Passage shown:
=== Begin Enclosure ===

So, you need to change your model to reflect this and use cm:content as parent type.

Regards
Axel

dynamolalit
Champ on-the-rise
Champ on-the-rise
Thanks Axel,

As per your suggestion, i have updated my model & error is gone.

Can you input on content organization & content association for this huge content set?

Regards.

afaust
Legendary Innovator
Legendary Innovator
Hello,

what you want to do is partition your data set as best as possible, so that you have similar sized chunks of objects that are by themselves very small subsets of your overall data. The criteria of partition depends on your specific data set.
For example, if you want to store a couple of million emails that have accumulated over a year, you might chose the date of receipt as the partition criteria and create a directory structure based on year, month and day. This leaves you with a few couple of thousand mails per lowest-level folder, which are fine. If you have a few hundred of million of mails in the same period, basically add another dimension into your hierarchy, say the hour of day, to further subdivide your data.

It is important to note that any structure you create is primarily technical / for partitioning. If possible, you may want to avoid exposing too much of this to the end user. This can be achieved by using SOLR path searches instead of DB navigation, but may require you to write your own set of navigation logic.

Regards
Axel

mildsteel
Champ in-the-making
Champ in-the-making
Hello,

I was following the thread above as I am in a similar situation i.e creating "metadata-only" content. If we change the parent type to "cm:content" (as required in versions 4.x and above), are we not back to the same situation i.e how does this help us create metadata-only content?

Regards
ms

benswitzer
Champ in-the-making
Champ in-the-making
Hi mildsteel,

If you don't require cm:content for your object model, you can simple hide the field from view in the form. 

To do so, in your share-config-custom.xml, simply remove <show id="cm:content" /> for your model's form. Alternately you could use <hide id="cm:content" />.


Ben

=== End Enclosure ===

Written task: Retype the part of the forum thread above that opens with the words containing "Can you input" and closes with "specific data set.".

Dataset excerpts:
=== Begin Enclosure ===

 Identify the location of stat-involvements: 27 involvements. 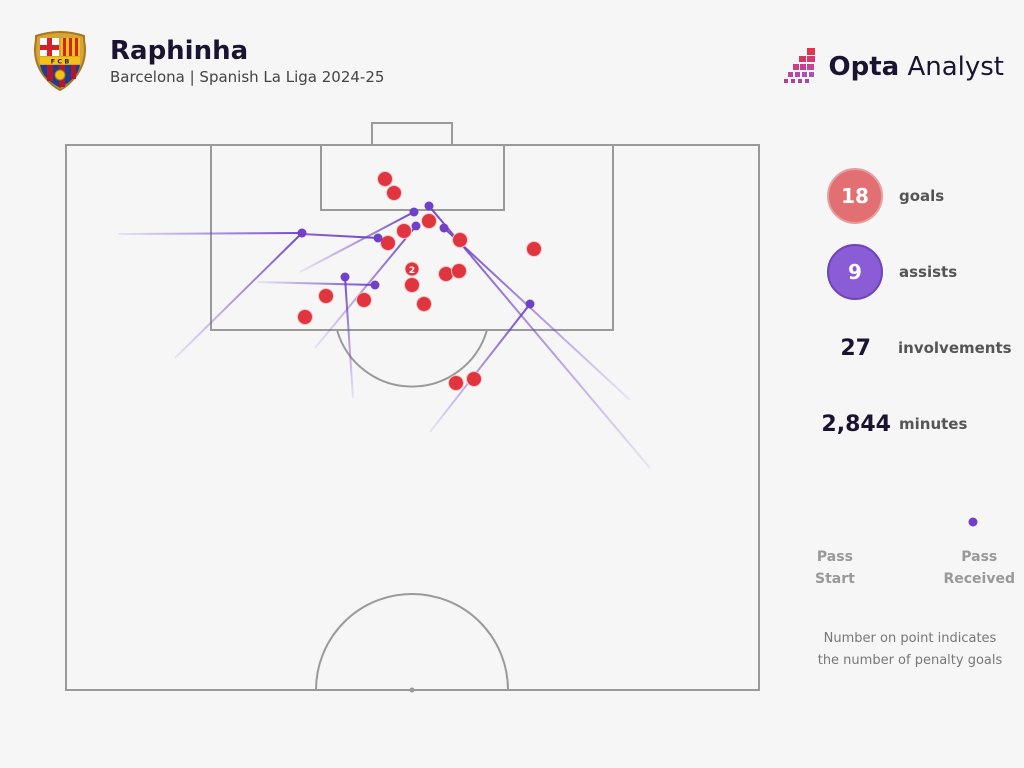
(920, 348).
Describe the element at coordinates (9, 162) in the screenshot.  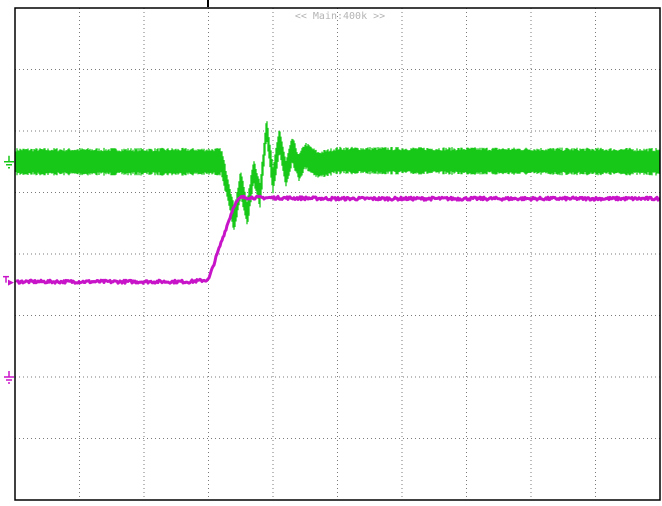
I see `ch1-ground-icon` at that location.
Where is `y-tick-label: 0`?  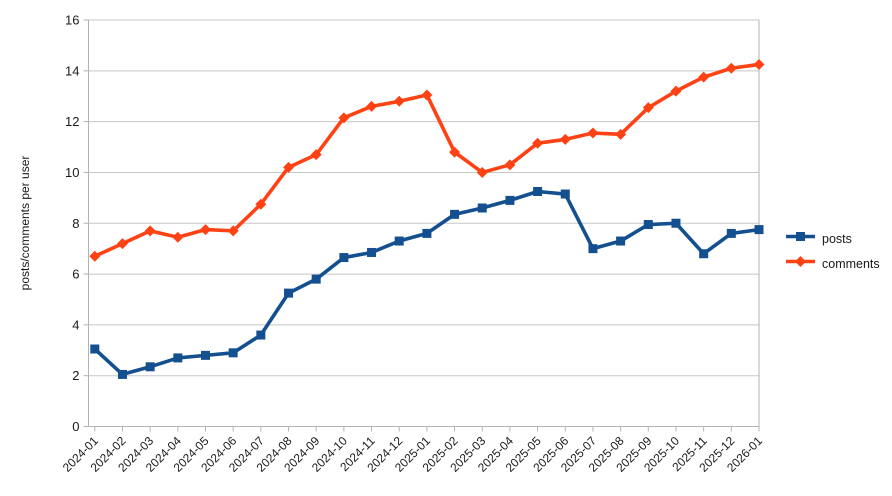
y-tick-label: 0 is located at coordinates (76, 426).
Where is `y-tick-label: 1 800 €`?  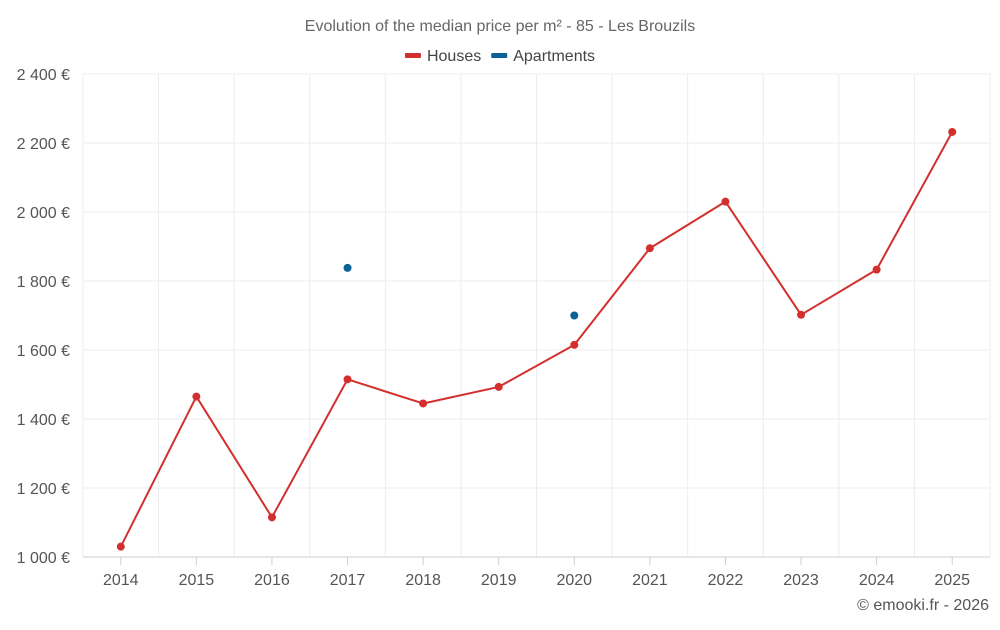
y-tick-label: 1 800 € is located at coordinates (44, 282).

=== End Enclosure ===
=== Begin Enclosure ===

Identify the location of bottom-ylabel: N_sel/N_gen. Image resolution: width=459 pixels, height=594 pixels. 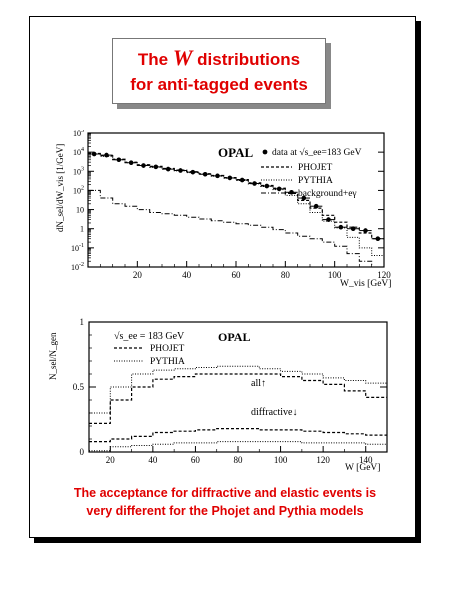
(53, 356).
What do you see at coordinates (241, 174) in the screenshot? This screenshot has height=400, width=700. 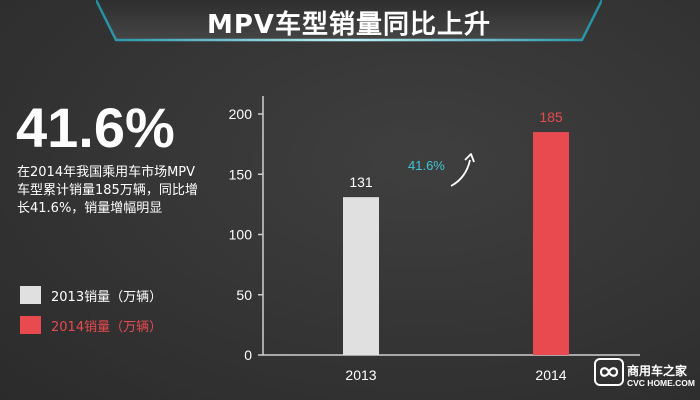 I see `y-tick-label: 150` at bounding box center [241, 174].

=== End Enclosure ===

Your response:
Can you input on content organization & content association for this huge content set?

Regards.

afaust
Legendary Innovator
Legendary Innovator
Hello,

what you want to do is partition your data set as best as possible, so that you have similar sized chunks of objects that are by themselves very small subsets of your overall data. The criteria of partition depends on your specific data set.